La question de la responsabilité est désormais posée ouvertement. L’entretien du réseau d’assainissement, la gestion des cours d’eau urbains et la prévention des risques relèvent de plusieurs niveaux d’intervention. La commune est chargée de la voirie et des équipements de proximité. La Société régionale multiservices assure l’exploitation et le curage des réseaux d’assainissement. L’Agence du bassin hydraulique est compétente sur les oueds et la gestion des crues. À cela s’ajoute le rôle de la région dans la programmation des investissements structurants. Le drame de Safi révèle une défaillance de coordination et un empilement de responsabilités mal articulées, dans une ville pourtant identifiée depuis longtemps comme exposée aux risques hydrauliques.

Les habitants, endeuillés et en colère, pointent une accumulation de négligences. Plusieurs témoignages évoquent un manque d’entretien régulier de l’Oued Chaâba, transformé au fil des années par les dépôts sauvages et l’urbanisation non maîtrisée. Les images relayées sur les réseaux sociaux ont montré des canalisations obstruées, des axes routiers effondrés et des quartiers livrés à eux-mêmes pendant de longues heures. Le parquet a annoncé l’ouverture d’une enquête afin de déterminer les responsabilités et d’évaluer les manquements éventuels.

Driss Benhima, enfant de la médina de Safi

Dans ce contexte, le témoignage de Driss Benhima apporte un éclairage précis et incarné. Né et ayant grandi dans la médina de Safi, à Derb Al Qaouss, dans l’impasse de la Voûte, à proximité de la grande mosquée Masjid Al Aâdam, il parle d’un espace qu’il connaît intimement. Pour lui, la médina n’est pas un simple quartier historique, mais un lieu de vie dense, où se concentrent des familles, des artisans, des commerces et des solidarités anciennes. Les bijoutiers, les ateliers de poterie, les kissariats et les petits commerces qui longent la grande rue ont été frappés de plein fouet. Des vies ont été perdues là où, depuis des générations, l’eau n’avait jamais atteint un tel niveau.

Son témoignage souligne un point essentiel. Ce qui s’est produit n’est pas seulement une catastrophe matérielle. C’est une rupture dans le rapport de confiance entre les habitants et leur environnement urbain. La médina, déjà fragilisée par le vieillissement du bâti et le manque d’investissements ciblés, s’est révélée incapable d’absorber un choc pourtant prévisible dans un contexte de pluies extrêmes de plus en plus fréquentes.

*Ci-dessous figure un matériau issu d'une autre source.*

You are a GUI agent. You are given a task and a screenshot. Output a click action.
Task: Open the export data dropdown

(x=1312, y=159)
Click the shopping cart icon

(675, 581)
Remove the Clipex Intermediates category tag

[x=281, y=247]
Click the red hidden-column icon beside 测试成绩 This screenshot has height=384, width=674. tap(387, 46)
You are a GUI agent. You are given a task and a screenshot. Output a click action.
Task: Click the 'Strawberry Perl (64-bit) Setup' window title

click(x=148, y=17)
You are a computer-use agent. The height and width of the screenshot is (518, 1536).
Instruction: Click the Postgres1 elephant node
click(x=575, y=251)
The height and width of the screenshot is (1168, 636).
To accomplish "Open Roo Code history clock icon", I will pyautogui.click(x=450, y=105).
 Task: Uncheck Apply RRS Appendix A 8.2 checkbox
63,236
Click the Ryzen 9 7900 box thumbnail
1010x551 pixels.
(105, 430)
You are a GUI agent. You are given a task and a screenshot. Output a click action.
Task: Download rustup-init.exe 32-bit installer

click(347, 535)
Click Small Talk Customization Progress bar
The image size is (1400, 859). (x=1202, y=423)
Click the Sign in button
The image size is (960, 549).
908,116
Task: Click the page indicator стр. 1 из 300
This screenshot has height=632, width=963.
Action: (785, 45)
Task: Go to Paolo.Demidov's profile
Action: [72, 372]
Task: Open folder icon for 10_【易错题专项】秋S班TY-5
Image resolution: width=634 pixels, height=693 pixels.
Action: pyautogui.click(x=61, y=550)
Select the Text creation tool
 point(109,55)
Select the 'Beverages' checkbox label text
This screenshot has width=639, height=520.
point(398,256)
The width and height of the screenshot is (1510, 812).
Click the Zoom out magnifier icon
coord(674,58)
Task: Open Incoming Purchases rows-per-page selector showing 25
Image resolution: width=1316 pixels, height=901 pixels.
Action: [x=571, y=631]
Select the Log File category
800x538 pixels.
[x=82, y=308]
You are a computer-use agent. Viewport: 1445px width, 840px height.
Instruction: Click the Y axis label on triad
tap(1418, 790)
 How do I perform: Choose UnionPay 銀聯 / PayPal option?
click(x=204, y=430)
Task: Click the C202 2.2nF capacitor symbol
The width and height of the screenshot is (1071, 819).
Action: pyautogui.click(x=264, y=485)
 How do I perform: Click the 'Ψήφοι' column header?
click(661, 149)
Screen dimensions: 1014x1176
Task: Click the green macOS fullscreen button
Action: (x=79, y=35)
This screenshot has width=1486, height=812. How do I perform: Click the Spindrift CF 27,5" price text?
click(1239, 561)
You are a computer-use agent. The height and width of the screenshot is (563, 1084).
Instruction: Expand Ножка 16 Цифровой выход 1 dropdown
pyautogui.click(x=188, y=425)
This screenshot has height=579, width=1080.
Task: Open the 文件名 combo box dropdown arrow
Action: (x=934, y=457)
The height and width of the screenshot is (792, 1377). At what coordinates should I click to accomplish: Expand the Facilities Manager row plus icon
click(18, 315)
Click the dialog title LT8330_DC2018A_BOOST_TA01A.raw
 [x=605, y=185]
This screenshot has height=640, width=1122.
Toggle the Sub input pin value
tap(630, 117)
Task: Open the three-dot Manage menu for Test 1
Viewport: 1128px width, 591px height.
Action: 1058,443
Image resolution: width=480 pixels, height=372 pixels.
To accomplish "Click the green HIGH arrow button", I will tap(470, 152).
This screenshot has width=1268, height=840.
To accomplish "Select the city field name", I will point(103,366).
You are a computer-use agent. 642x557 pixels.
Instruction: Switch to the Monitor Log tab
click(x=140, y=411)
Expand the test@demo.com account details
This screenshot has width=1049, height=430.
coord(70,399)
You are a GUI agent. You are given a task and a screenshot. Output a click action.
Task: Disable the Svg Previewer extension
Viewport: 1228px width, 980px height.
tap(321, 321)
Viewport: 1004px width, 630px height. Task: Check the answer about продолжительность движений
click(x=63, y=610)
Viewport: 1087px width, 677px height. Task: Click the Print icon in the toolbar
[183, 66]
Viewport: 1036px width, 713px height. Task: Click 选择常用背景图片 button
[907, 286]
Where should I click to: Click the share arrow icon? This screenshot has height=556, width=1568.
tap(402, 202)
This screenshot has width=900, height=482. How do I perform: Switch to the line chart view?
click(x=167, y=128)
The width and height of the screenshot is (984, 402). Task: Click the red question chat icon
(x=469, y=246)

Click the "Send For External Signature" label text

Sur le terrain, les premières interventions ont été assurées par la Société régionale multiservices, qui a mobilisé des moyens de curage et fait appel à des renforts venus de Marrakech pour évacuer la boue et dégager les canalisations. Ces actions ont permis de rétablir partiellement la circulation et l’écoulement des eaux. Elles ne répondent toutefois qu’à l’urgence immédiate. La question du fond demeure entière. Comment protéger durablement les quartiers historiques face à des épisodes climatiques de plus en plus violents. Comment assurer un entretien effectif des oueds urbains. Comment coordonner les acteurs publics dans une ville qui concentre des enjeux économiques nationaux.

Safi paie aujourd’hui le prix d’un décalage persistant entre son rôle stratégique et la réalité de ses infrastructures. Le drame du 14 décembre a agi comme un révélateur brutal. Il impose désormais des réponses claires, des investissements ciblés et une gouvernance mieux articulée. Au-delà de l’enquête judiciaire, c’est un choix politique et urbain qui s’impose. Celui de considérer la médina et les quartiers vulnérables non comme des marges, mais comme des priorités absolues.